Major Chinese AI labs and hyperscale cloud providers are reportedly moving closer to getting their hands on NVIDIA’s H200 AI GPUs, after securing the licenses needed to buy the chips. The shift suggests NVIDIA is regaining momentum in one of its most important markets, and that CEO Jensen Huang’s recent trip to Beijing may have helped unlock progress that had been stuck for months.

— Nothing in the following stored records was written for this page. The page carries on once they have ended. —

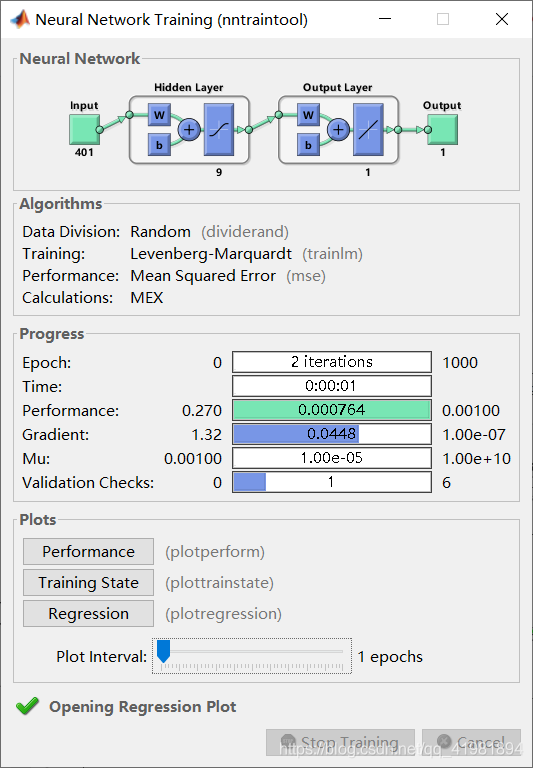Click the Hidden Layer summation plus icon
This screenshot has width=533, height=768.
189,130
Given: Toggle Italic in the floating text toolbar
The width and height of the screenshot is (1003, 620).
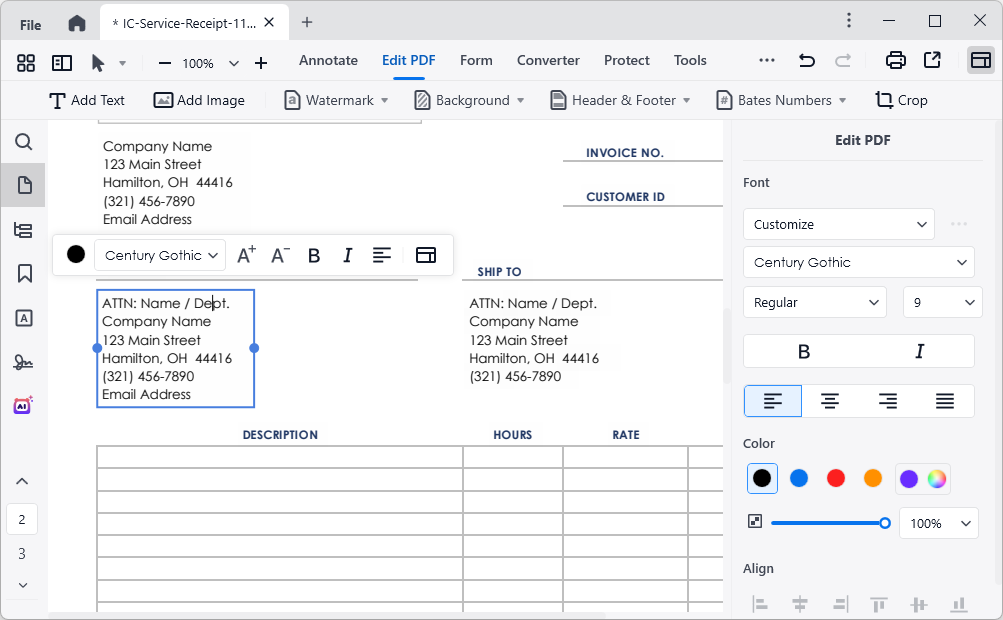Looking at the screenshot, I should click(x=347, y=255).
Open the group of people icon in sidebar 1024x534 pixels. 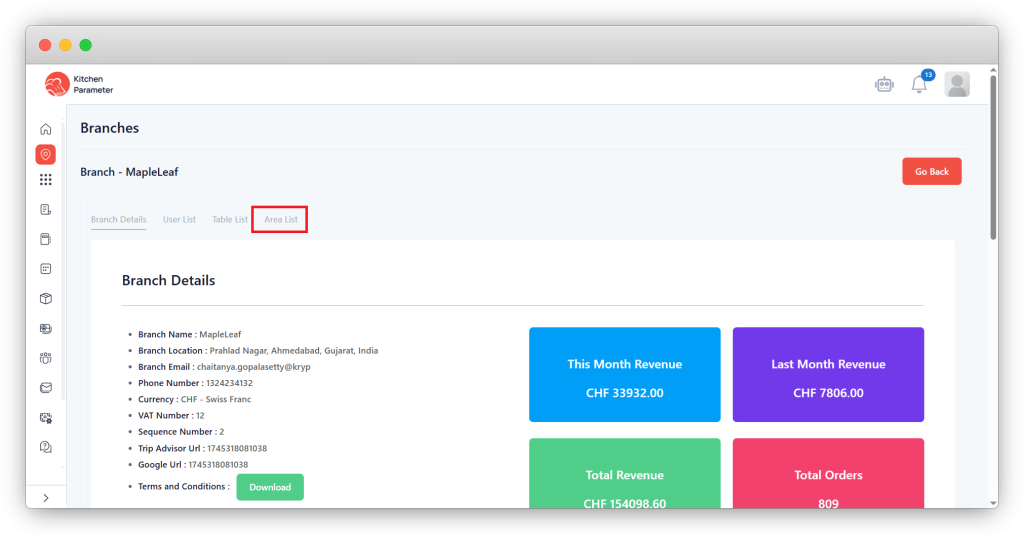coord(45,357)
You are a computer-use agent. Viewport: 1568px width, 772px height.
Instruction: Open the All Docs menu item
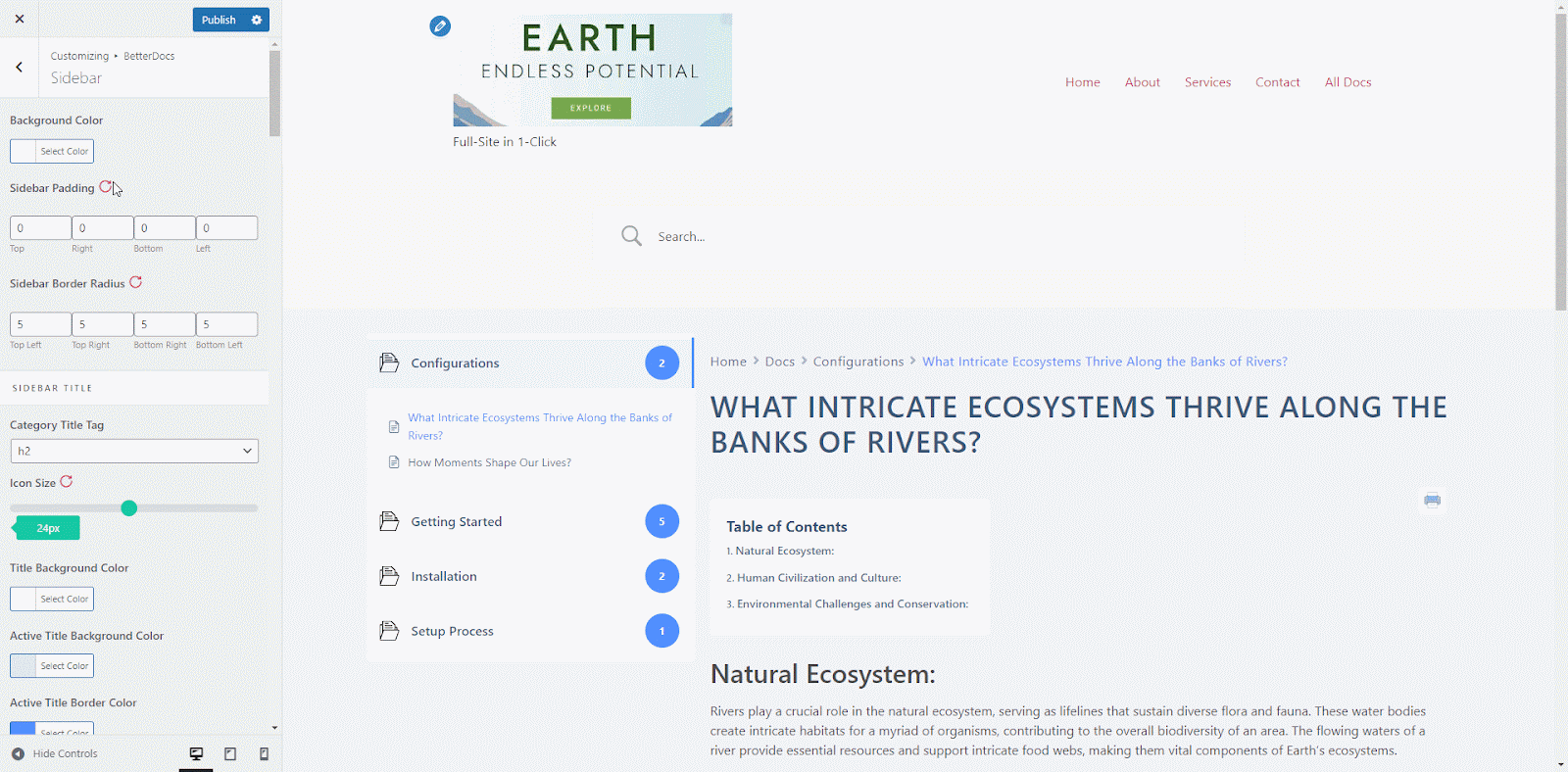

According to a new report from Reuters, some of the first Chinese tech giants expected to receive access to the China-compliant NVIDIA H200 include DeepSeek, ByteDance, Alibaba, and Tencent. The early wave of orders alone could reportedly top 400,000 H200 GPUs, with broader demand from Chinese firms said to be around 2 million chips in total. That’s a striking figure, especially given that the H200 is part of NVIDIA’s Hopper generation, which has been on the market for a while—yet demand remains extremely high because NVIDIA’s AI accelerators are still widely seen as the most effective option for training and running large-scale AI models.

NVIDIA’s push back into China hasn’t been simple. The company has faced intensifying competition from domestic chipmakers and significant revenue pressure from reduced access to Chinese customers. Earlier, NVIDIA reportedly received approval from the Trump administration to sell H200 chips into China, and the company even agreed to a profit-sharing arrangement. But despite that progress, Chinese regulators reportedly slowed things down afterward, delaying licensing and approvals as Beijing weighed its next steps.

Now, those approvals appear to be moving again. At the same time, the report indicates Chinese authorities may attach conditions to companies that receive NVIDIA’s AI chips. While specifics aren’t fully clear, that detail points to a tightly managed rollout, with regulators seeking oversight as major firms add powerful compute capacity.

For NVIDIA, the development is a notable turnaround from the company’s recent public stance on China. Jensen Huang had previously said NVIDIA’s market share in the region had effectively fallen to zero, and the company had signaled that China revenue expectations would no longer be part of its guidance. If licensing continues to open up and shipments begin at scale, China could quickly become a meaningful driver of demand again—even if the market looks different than it did before export controls and compliance requirements reshaped what can be sold.

The bigger question now is what a new influx of H200 GPUs means for China’s AI landscape. With more high-end compute available, leading AI labs and cloud platforms could accelerate model training, expand inference capacity, and shorten development cycles—areas where constrained access to advanced GPUs has been a growing bottleneck. It also highlights the ongoing challenge for local alternatives: despite years of investment, domestic AI chip options reportedly haven’t displaced NVIDIA in performance or ecosystem readiness at the scale many hyperscalers want, which helps explain why so many Chinese firms are eager to secure H200 supply as soon as approvals allow.

If these reported orders materialize, the next few quarters could show whether NVIDIA’s China-compliant Hopper strategy can meaningfully restore its position in the region—and how quickly Chinese AI leaders can translate fresh GPU capacity into new models, services, and competitive gains.